改正民法施行日をまたいでパワハラ等が行われた場合

上記裁判例によると,セクハラ行為が継続的であり,一連のものとして把握,評価される場合には,その行為が終わった時点(退職する等,行為者との接点がなくなった時点が認定されやすいでしょう)が時効の起算点となります。
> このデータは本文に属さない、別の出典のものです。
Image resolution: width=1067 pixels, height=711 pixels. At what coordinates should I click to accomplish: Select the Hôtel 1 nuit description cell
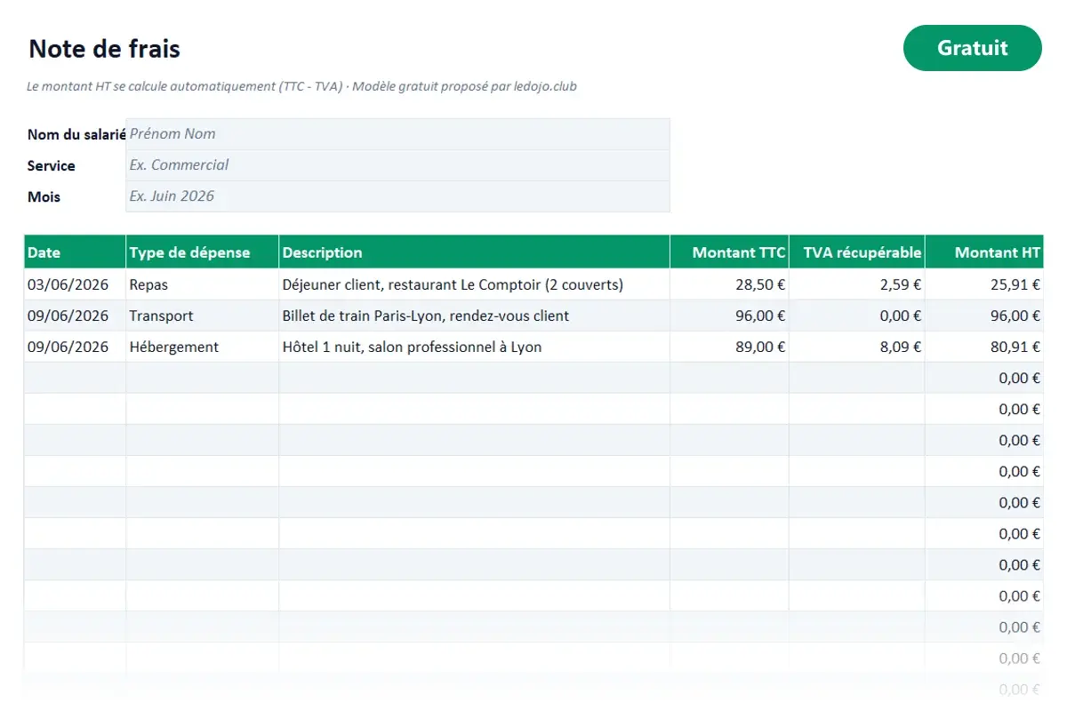474,347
この点,民法改正に伴う経過措置により,安全配慮義務違反を原因とする請求については,債権の発生か,発生原因である法律行為(契約等)のいずれか早い方が改正民法施行日より前であれば旧法が,これらのいずれもが施行日後であれば新法が適用されることになります。これに対し不法行為を原因とする請求については,短期の3年の時効期間が改正民法施行日前に経過していれば旧法が,施行日後に経過するのであれば新法が適用されます。そのそうすると,改正民法施行時をまたいでパワハラ・セクハラ行為が行われた場合には,債務不履行の時効期間は,損害賠償請求権が施行後に生じても,その原因となる雇用契約が施行前であるため,旧法の10年が,退職後から起算されることになると考えられます。また,不法行為に基づく損害賠償請求権については,時効期間がハラスメント行為が終わった時点である施行後から起算されることになるため,5年が時効期間となると考えられます。

まとめ

以上のとおり,パワハラやセクハラの事案では,多くのケースでは被害者である社員が退職した時点から時効期間が起算されることになります。そのため,退職後短くとも5年が経過してから請求を受けた場合のように,実際に時効の主張が認められるのは極めて限定的といわざるをえません。しかしながら,時間の経過という明確な基準により,立証の負担なく請求を退けられるという点でメリットが大きい一方,ひとたび相手の請求を認めてしまうと時効の主張ができなくなってしまうため,このような制度があること自体は知っておかれるとよいでしょう。